Ungelesener Beitrag von Gerd † »

Hallo Rika,

Ich ergänze einmal meine Meinung, die in völligem Gegensatz zu dir und Grischde steht und konzentriere mich hier nur auf folgendes Bild, bei dem du eine "Pseudofasciation" ausgeschlossen hast.

Bild

Zitat:
Bei einer Morchel gibt es zumindest im unteren Stielbereich i.d.R. jede Menge Furchen (und auch Öffnungen) – das ist arttypisch und hat nix mit Pseudofasciation zu tun. Deine ganze Theorie fällt bereits mit dem Frk. den ich hier schon vor Deiner Antwort gezeigt hatte:

- Widerspruch: Man kann auch bei Morcheln klar erkennen, ob Stielfurchungen einer Stielverwachsung zuzuordnen sind!!!°
---> Ich zweifle übrigens deine vielen Stielfurchungen bei der Speisemorchel an. Denn, der Stiel ist da häufig rel. glatt!!! Ein Beispiel dazu (eine zweifelsfreie Pseudofasciation) werde ich demnächst bringen.

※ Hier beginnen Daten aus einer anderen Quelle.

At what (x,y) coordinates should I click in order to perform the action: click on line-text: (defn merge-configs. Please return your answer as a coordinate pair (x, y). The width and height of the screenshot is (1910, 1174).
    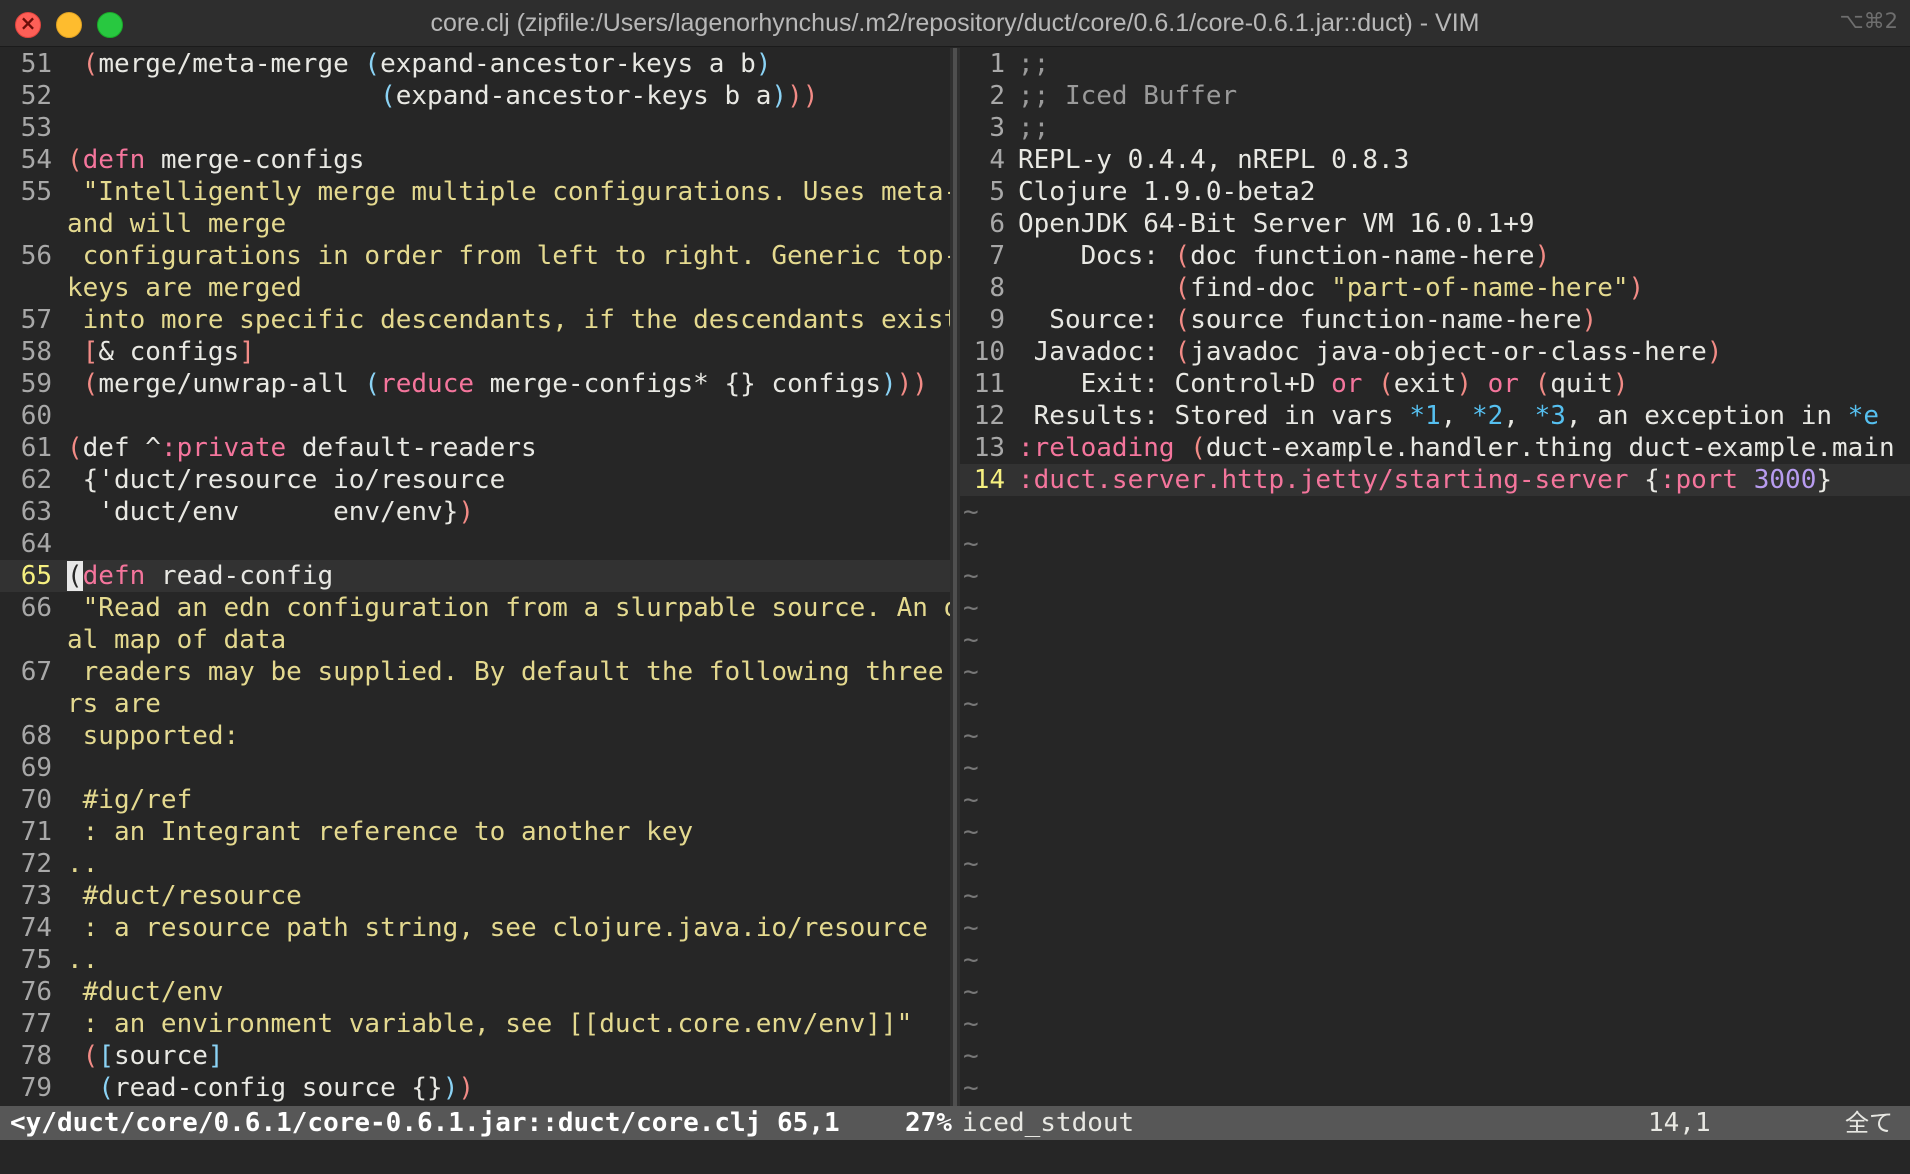
    Looking at the image, I should click on (216, 160).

- Wenn es der oben von mir gezeigte Fruchtkörper ist, dann irrst du dich m.E., obwohl du mir die Beurteilung schwer machst und den Stiel nicht zeigst:

(a) Ob du's glaubst oder nicht: Auch bei Morcheln gibt es "Fruchtkörper-Verwachsungen" (Pseudofasciationen) :un:

(b) Ich empfehle dir deine Zusatzinfos (z.B. "Bei allen betroffenen Frk. gab es eine Art "Längsspalt" im "Hut"-Bereich") und meine Kommentare dazu in den Vorbeiträgen nochmals genauer zu lesen :ge:
---> Genau dies ist ein Merkmal, dass auf eine Verwachsung hindeutet. Und das von mir gezeigte Bild lässt m.E. nur die Schlussfolgerung "Pseudofasciation" (Verwachsung, obwohl du uns den Stiel nicht zeigst) zu. :ge:

(c) Übrigens, den mir am Stammtisch übergebene Fruchtkörperteile kann ich nix abgewinnen. Es handelt sich um "halbe Hüte/ohne Stiele", bei denen ich nicht beurteilen kann, wie der Gesamtfruchtkörper ausgesehen hat.
---> Deshalb kann ich z.B. nicht einmal beurteilen, ob du optimal geschnitten hast.
---> Überzeugt hast du mich nur davon, dass im Inneren dieser Fruchtkörper ein "fertiles" Hymenophor gebildet wird. :zu:

Mein Fazit:

- Zeige in Zukunft aussagekräftigere/komplette Bilder und übergib mir komplette Fruchtkörper, damit ich deine Funde evtl. belastbar beurteilen kann.